Sometimes I get the itch.

Sometimes I get it really quite bad.

The itch to tinker with my investments, to follow through with that hot stock tip or try out a new investment all together.

I want to try these things, but then I don’t want to put the long term returns of our index fun portfolio in jeopardy by switching in and out all the time.

So what should we as investors do to stop this itch?

After thinking it over the past few weeks, I’ve come to two conclusions;

  1. Simply keep it in the 100% S&P500 tracker it’s in currently.
  2. Keep 90-95% of it in the S&P500 tracker and tinker with the other 5-10%

Now I don’t know about you. But for someone who loves to constantly trial new theories and run experiments with my finances and health, option two really appeals.
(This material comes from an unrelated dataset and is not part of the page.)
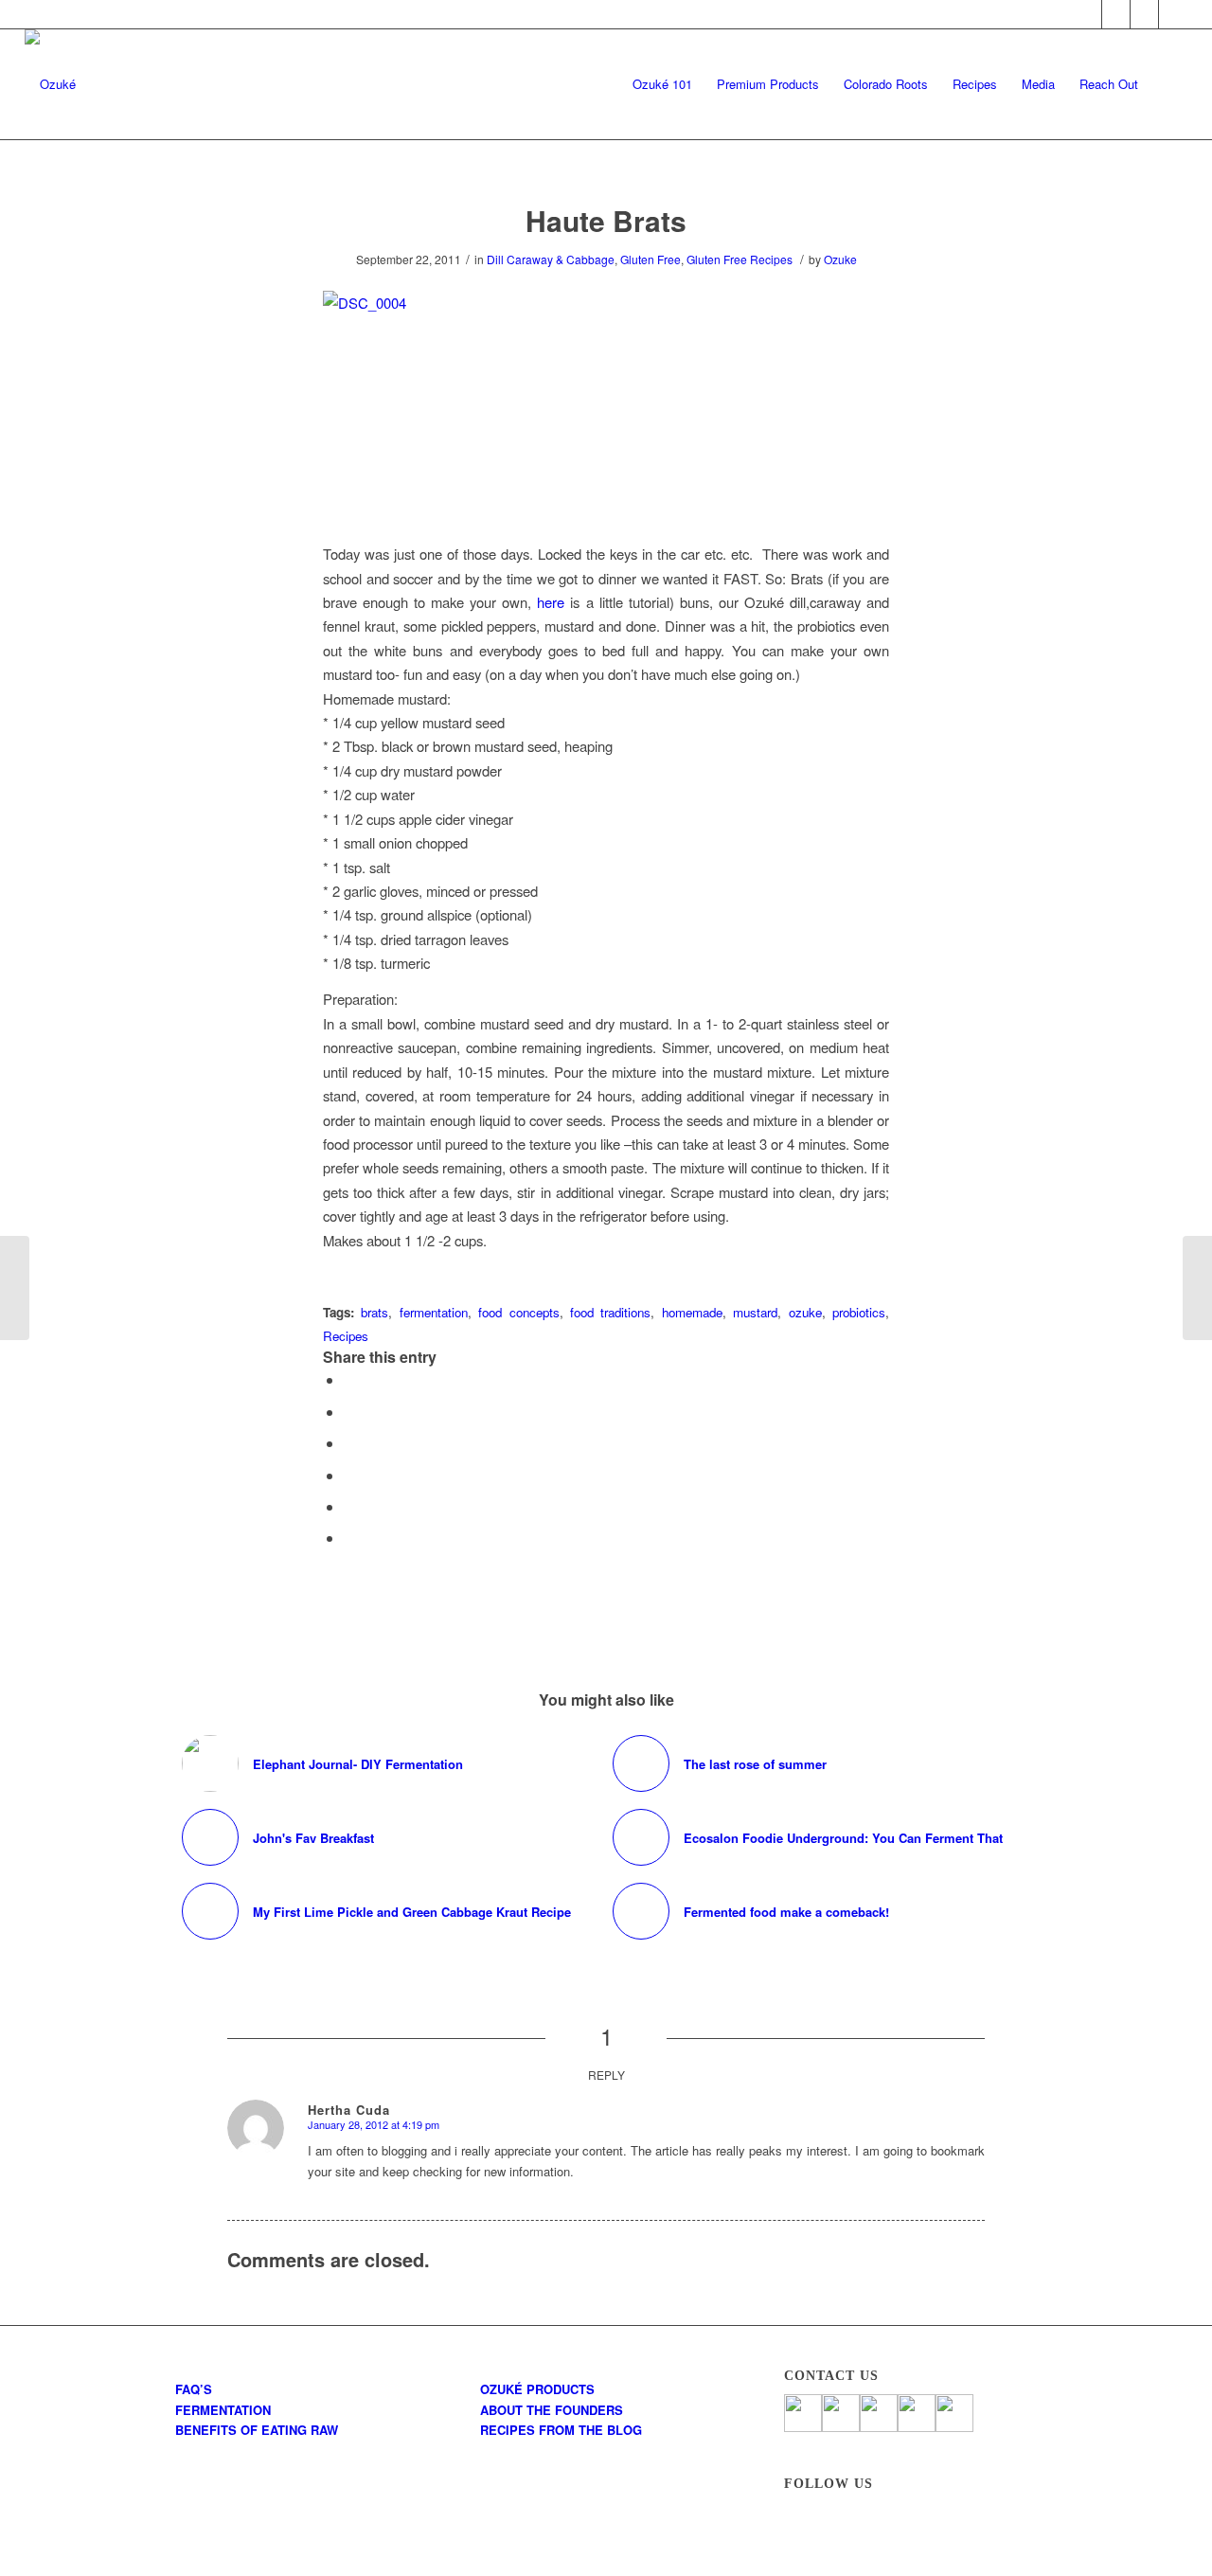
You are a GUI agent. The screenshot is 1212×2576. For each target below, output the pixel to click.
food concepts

Even the founder of Vanguard, John Bogle recommends putting 5% of your funds into fun money stated above.

So now that we have identified that we have investment urges and we want to put 5-10% of of funds into fun money investments, how do we go about it? This is where it really comes down to you. Do you personally get immense enjoyment out of picking stocks? Do you love Peer to Peer Lending? Do you want to put it in bonds to even out the volatility? Or do you like me, love infrastructure and property and want to put it into Listed Property Trusts (REIT’s)?
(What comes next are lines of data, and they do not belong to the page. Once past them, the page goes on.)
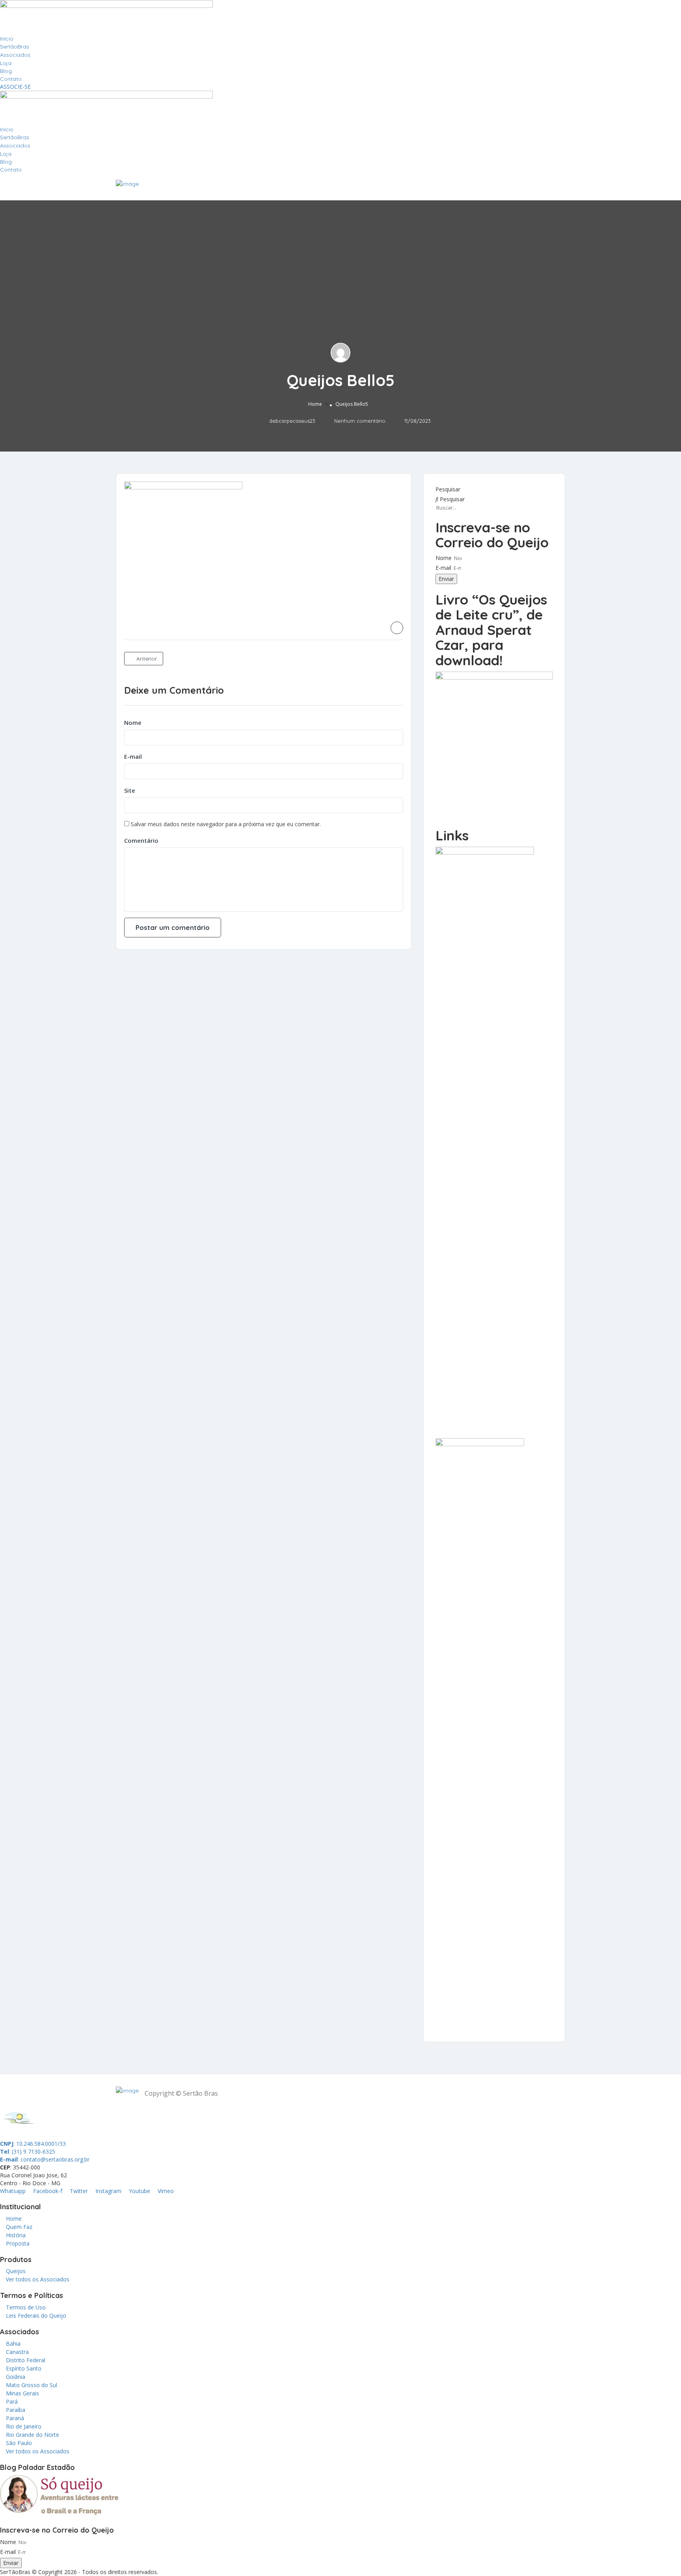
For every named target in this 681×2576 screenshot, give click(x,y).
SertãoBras (14, 46)
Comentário (141, 840)
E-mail (133, 756)
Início (6, 38)
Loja (5, 63)
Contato (11, 78)
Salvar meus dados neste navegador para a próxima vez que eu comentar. (226, 824)
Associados (15, 54)
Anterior (146, 658)
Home (315, 404)
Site (129, 790)
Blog (6, 71)
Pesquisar (447, 489)
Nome (132, 722)
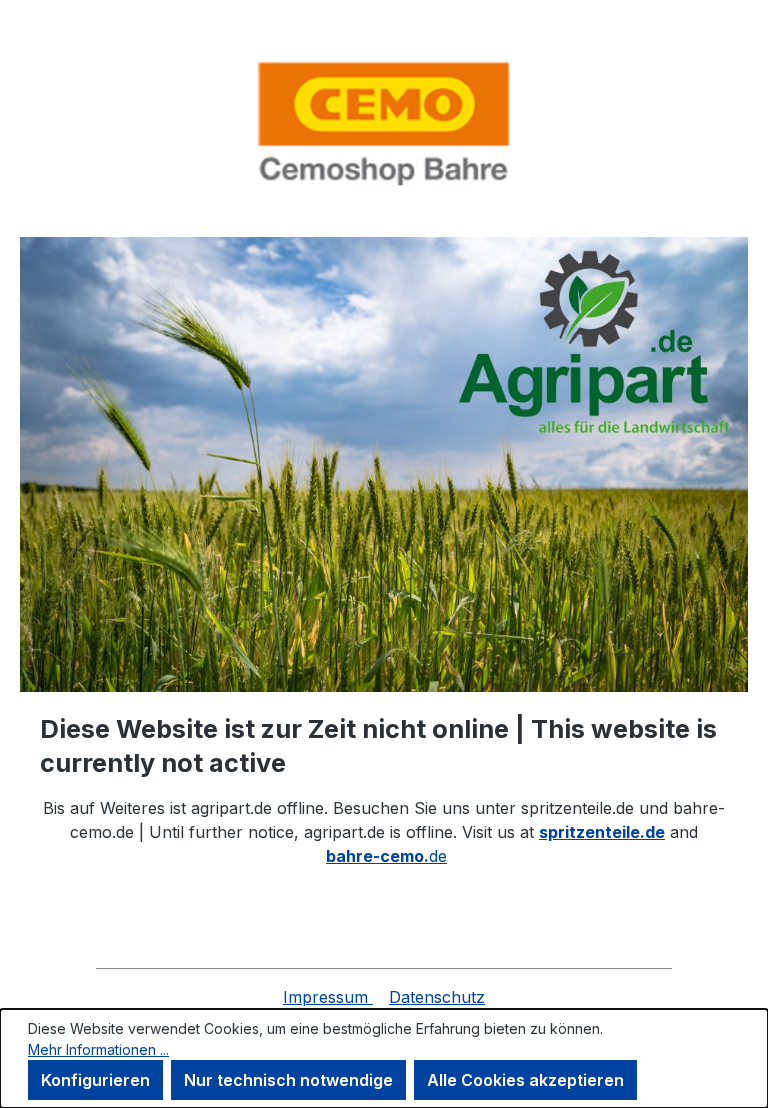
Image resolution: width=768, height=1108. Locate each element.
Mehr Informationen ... (98, 1049)
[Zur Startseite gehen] (384, 122)
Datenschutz (437, 997)
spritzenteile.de (602, 832)
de (386, 856)
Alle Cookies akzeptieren (525, 1080)
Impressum (328, 997)
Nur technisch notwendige (288, 1080)
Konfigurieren (95, 1080)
So that’s exactly what I’ve done.

I’ve invested 10% of my personal investments into property index funds. When I commute to work I get a real sense of satisfaction knowing that I’m now owning a portion of industrial warehouses, office blocks and shopping malls. I’ve always loved architecture, construction and buildings and being able to invest into them and own a small fraction of wonderful buildings paying me rent each month is fantastic.

It cures my itch and fills my pocket.

I really am investing for the fun of it.